◆ **ZU ERLEDIGEN**:
Aktualisiere die folgenden Zeilen, indem du „Click“ überall durch „Tap“ ersetzt und sonst nichts änderst. Lass die Bilder in deiner Antwort weg.

◆ **GEGEBENE ZEILEN**:

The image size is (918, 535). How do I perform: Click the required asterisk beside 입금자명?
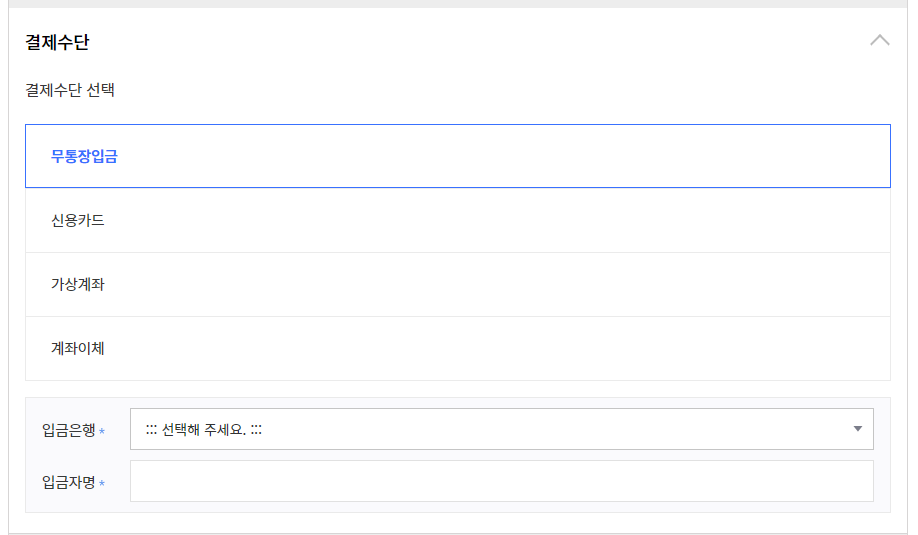(x=102, y=483)
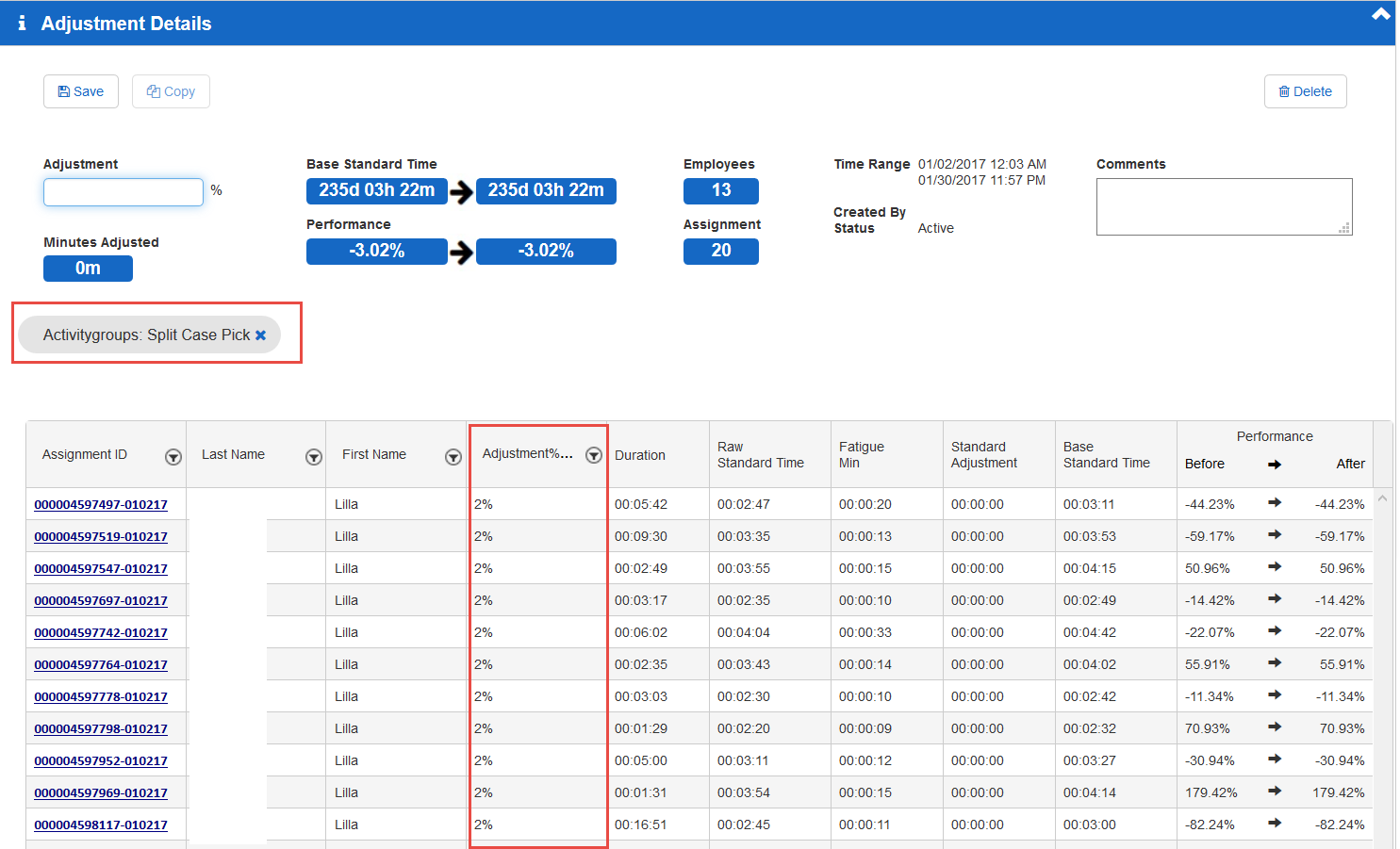Open the Assignment ID column filter

coord(173,457)
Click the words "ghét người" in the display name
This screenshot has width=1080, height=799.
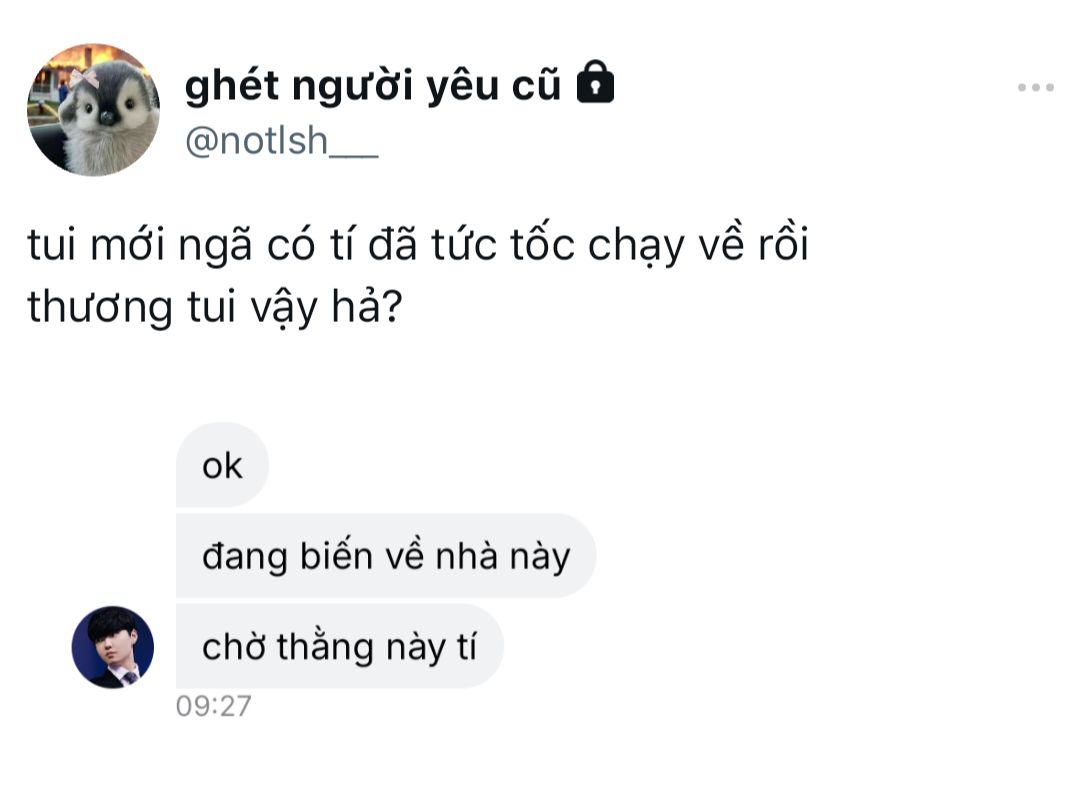[300, 87]
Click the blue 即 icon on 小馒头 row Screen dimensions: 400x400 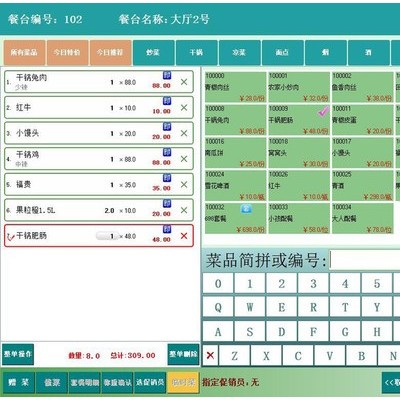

◆ **LÖSUNG**:
The image size is (918, 535). How do I perform: Tap the required asterisk beside 입금자명?
(x=102, y=483)
Open the Assignment ID column filter

coord(173,457)
Tap the words "ghét người" in the display name
This screenshot has width=1080, height=799.
[300, 87]
Tap the blue 即 icon on 小馒头 row Screen dimensions: 400x400 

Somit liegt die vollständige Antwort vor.